▸ **TASK TO CARRY OUT**: Without including any picture, repeat the records below exactly.
[DATA FOR THE TASK]
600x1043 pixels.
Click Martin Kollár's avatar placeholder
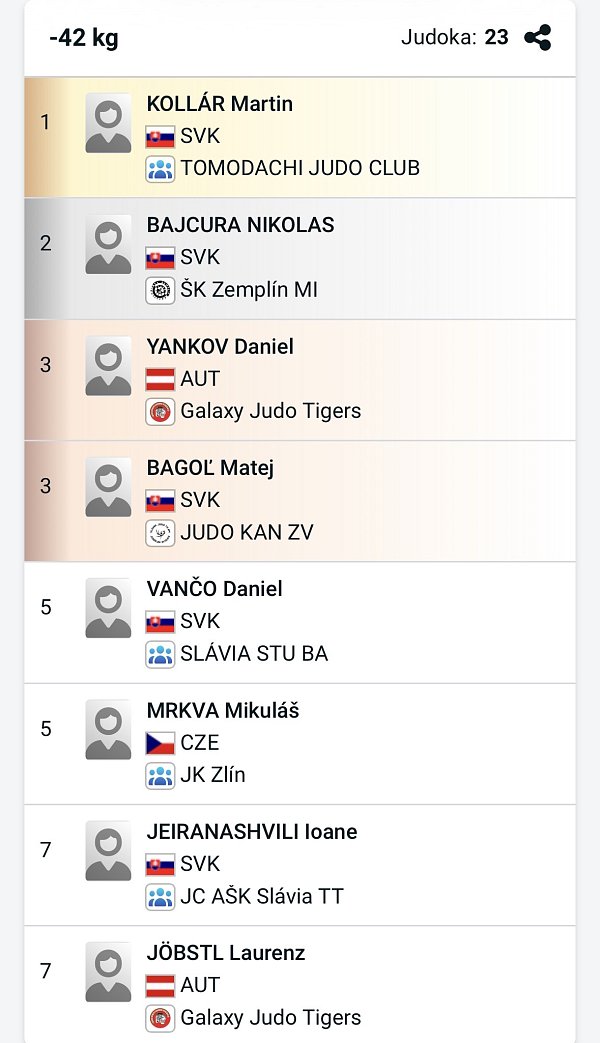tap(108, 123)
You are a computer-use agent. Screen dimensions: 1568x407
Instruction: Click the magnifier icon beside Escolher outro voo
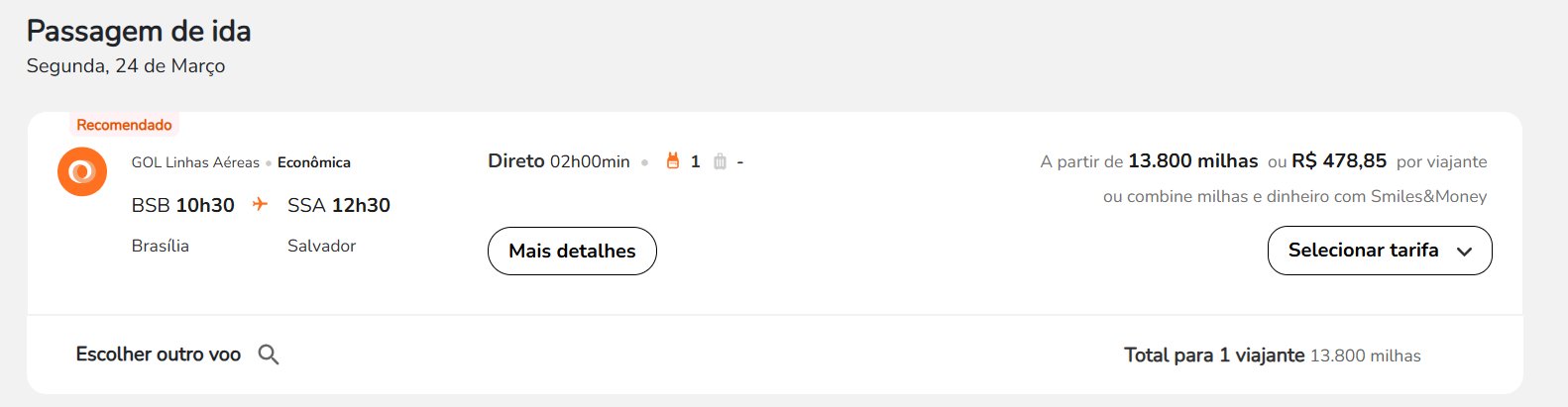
[/DATA FOR THE TASK]
▸ **REPLY TO THE TASK**:
600x1043 pixels.
Click Martin Kollár's avatar placeholder
tap(108, 123)
You are a computer-use agent. Screen dimensions: 1568x407
Instruction: Click the magnifier icon beside Escolher outro voo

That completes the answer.